╔══

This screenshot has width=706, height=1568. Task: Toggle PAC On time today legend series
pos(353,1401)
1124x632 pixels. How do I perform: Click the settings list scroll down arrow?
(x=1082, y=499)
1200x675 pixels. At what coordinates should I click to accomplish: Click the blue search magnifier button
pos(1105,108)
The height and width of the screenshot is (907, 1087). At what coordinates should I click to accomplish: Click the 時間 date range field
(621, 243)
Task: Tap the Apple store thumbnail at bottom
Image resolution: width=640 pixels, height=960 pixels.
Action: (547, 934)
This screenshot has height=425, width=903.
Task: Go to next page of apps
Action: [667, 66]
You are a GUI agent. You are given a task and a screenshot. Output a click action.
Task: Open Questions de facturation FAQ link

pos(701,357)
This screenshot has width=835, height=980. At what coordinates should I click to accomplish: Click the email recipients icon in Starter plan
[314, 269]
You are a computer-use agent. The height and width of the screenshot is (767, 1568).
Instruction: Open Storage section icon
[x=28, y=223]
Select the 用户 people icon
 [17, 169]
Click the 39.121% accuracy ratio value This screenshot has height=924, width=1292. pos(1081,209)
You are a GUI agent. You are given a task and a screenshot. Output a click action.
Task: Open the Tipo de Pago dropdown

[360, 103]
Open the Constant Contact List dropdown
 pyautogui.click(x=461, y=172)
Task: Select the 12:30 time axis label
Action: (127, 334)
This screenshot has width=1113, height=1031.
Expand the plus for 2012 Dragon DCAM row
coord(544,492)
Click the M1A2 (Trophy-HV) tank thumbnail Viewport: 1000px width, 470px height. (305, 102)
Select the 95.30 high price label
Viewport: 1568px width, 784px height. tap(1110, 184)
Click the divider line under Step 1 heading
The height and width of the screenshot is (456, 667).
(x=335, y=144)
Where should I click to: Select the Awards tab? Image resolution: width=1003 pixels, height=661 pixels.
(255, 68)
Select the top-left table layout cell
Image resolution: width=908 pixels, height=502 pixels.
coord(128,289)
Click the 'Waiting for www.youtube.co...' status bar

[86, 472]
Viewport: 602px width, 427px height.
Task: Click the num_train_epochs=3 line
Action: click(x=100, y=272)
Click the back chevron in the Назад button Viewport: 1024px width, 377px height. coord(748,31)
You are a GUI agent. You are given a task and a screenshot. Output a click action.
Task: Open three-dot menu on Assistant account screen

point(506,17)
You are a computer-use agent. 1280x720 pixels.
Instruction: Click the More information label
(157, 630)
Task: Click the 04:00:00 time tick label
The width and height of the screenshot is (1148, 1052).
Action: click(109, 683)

╚══

## Problem requirements
Gather all lines from the listing above in which "computer" occurs.

## Expected output
You are a computer-use agent. The height and width of the screenshot is (767, 1568).
You are a computer-use agent. 1280x720 pixels.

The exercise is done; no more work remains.